◆ TASK DESCRIPTION
Beginning with the line that holds "The image size is (1360, 768)." and ending with the last line below, repeat each line exactly, leaving any pictures out.

══ ENTRIES SHOWN

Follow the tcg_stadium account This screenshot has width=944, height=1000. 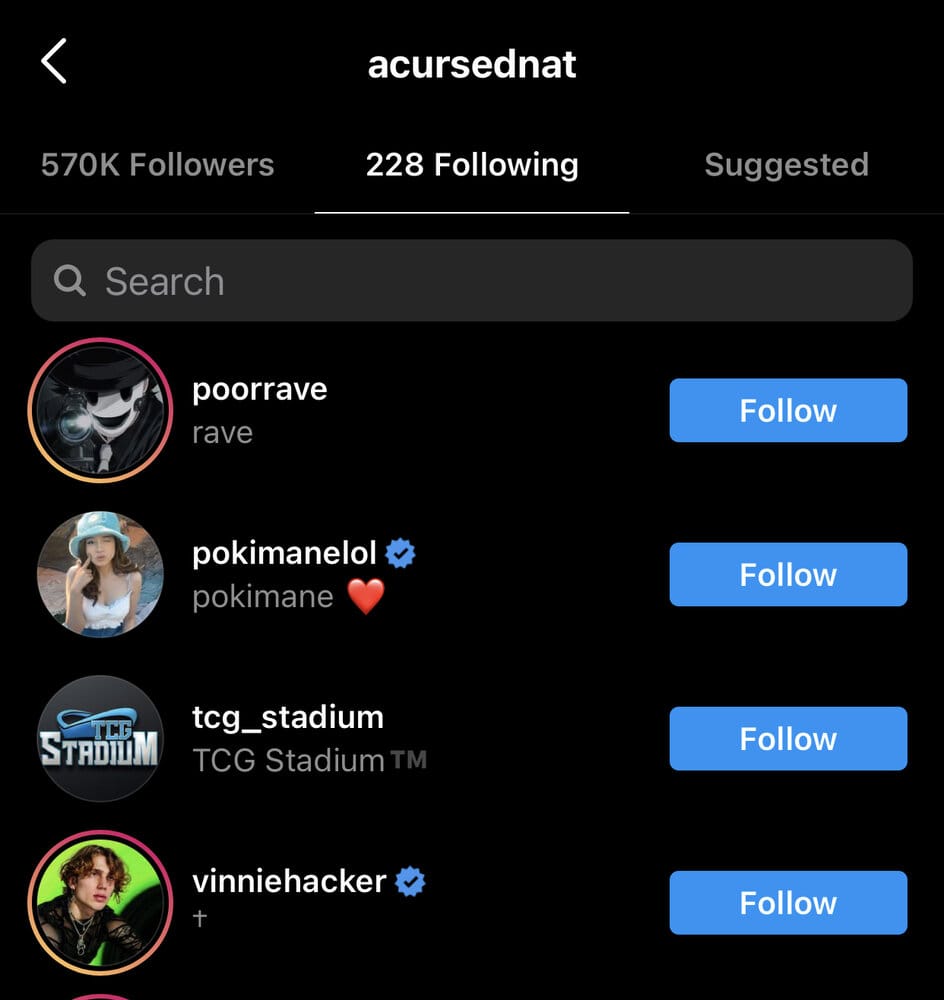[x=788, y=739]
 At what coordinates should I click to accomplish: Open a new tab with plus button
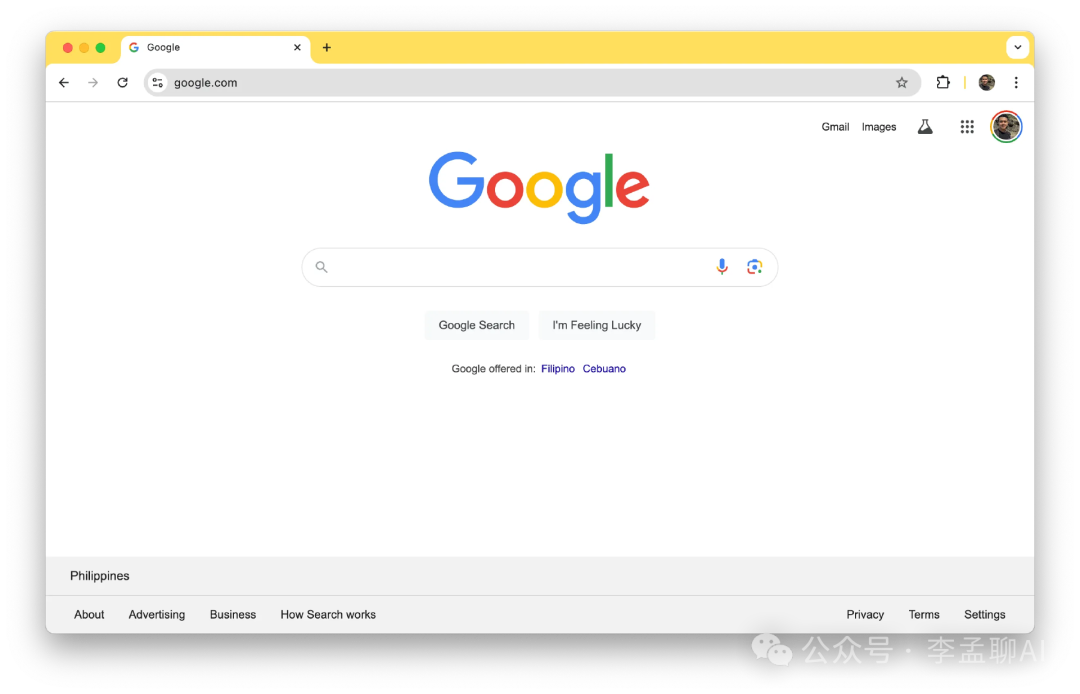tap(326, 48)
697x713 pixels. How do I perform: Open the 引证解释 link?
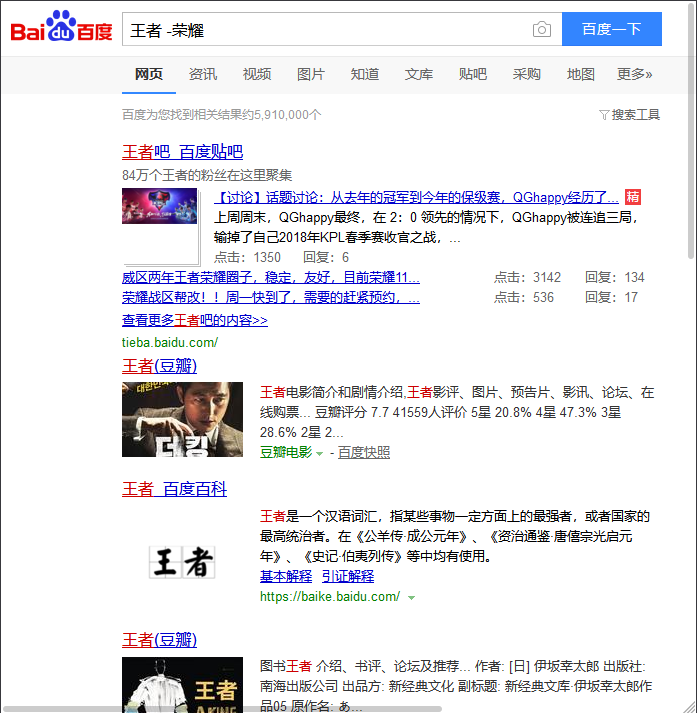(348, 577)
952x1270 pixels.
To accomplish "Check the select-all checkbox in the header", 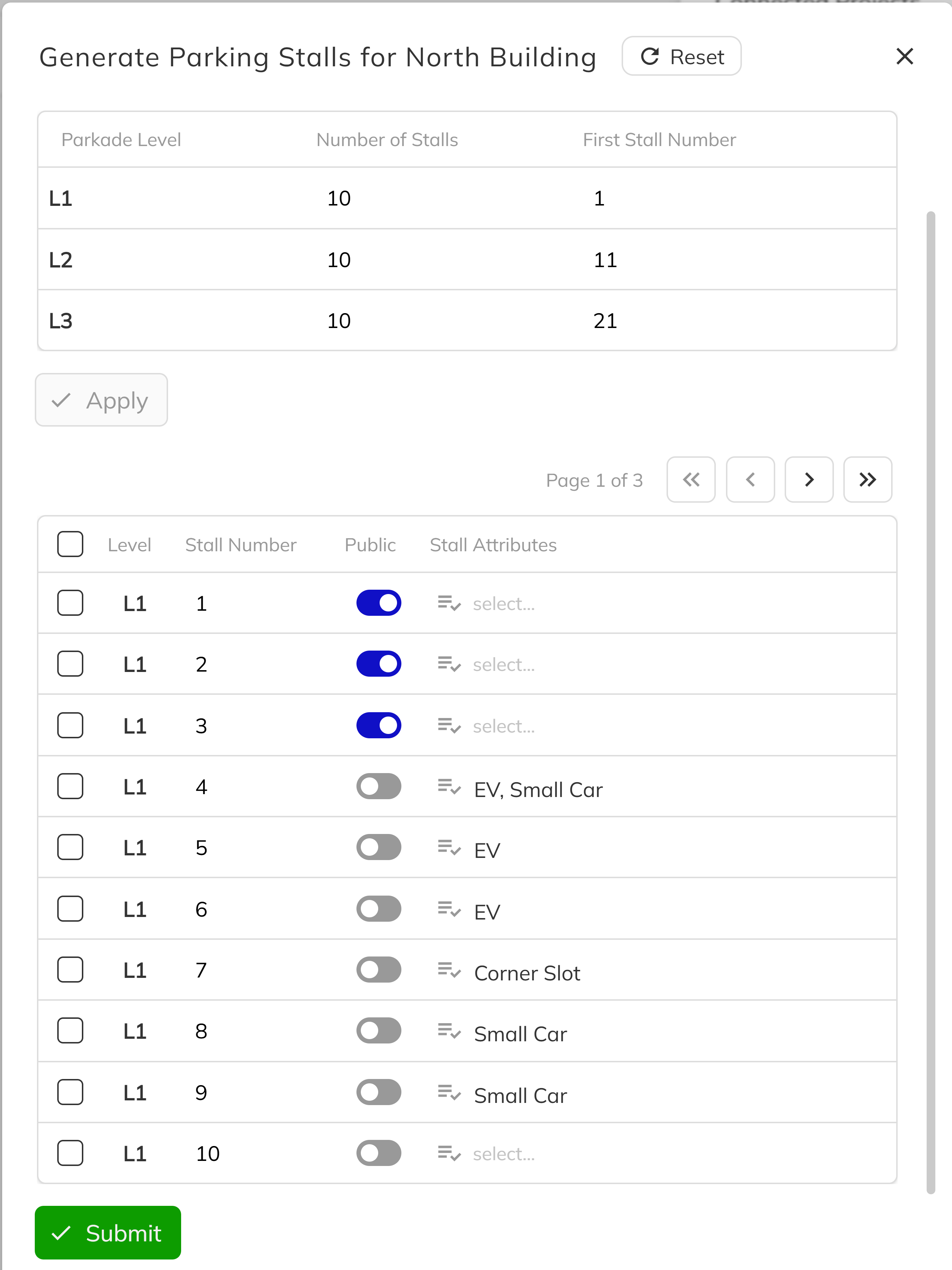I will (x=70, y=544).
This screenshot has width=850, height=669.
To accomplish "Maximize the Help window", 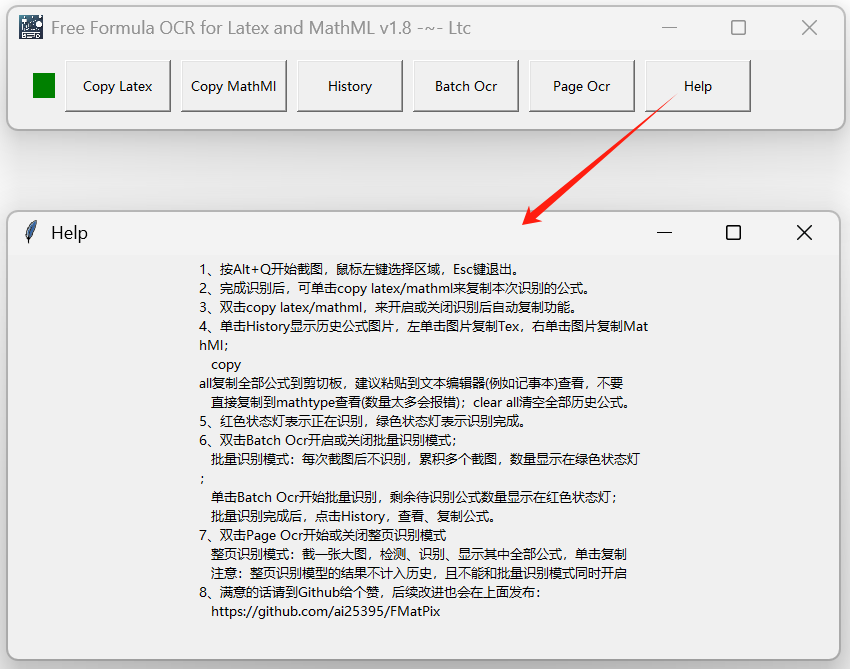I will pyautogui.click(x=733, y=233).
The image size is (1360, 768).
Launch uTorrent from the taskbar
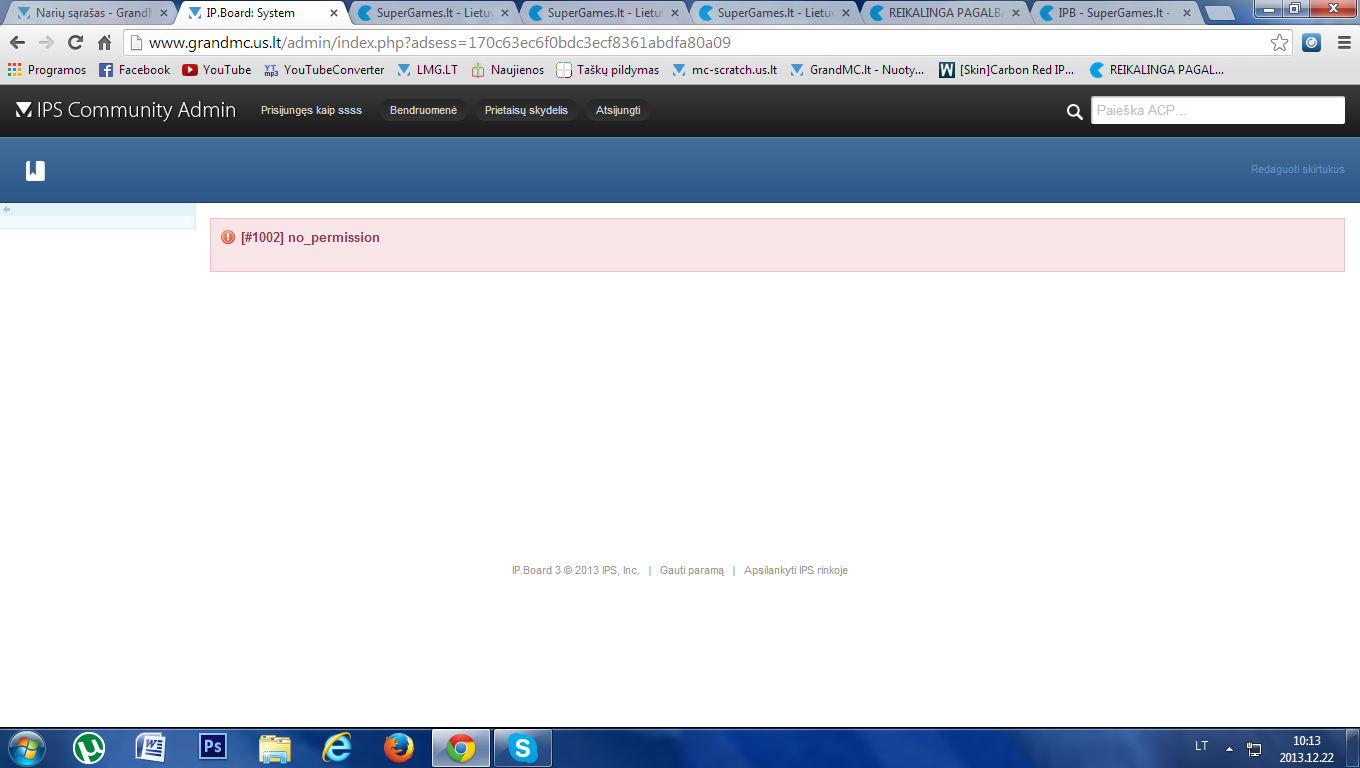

════

◆ SOLUTION BELOW
The image size is (1360, 768).
Launch uTorrent from the taskbar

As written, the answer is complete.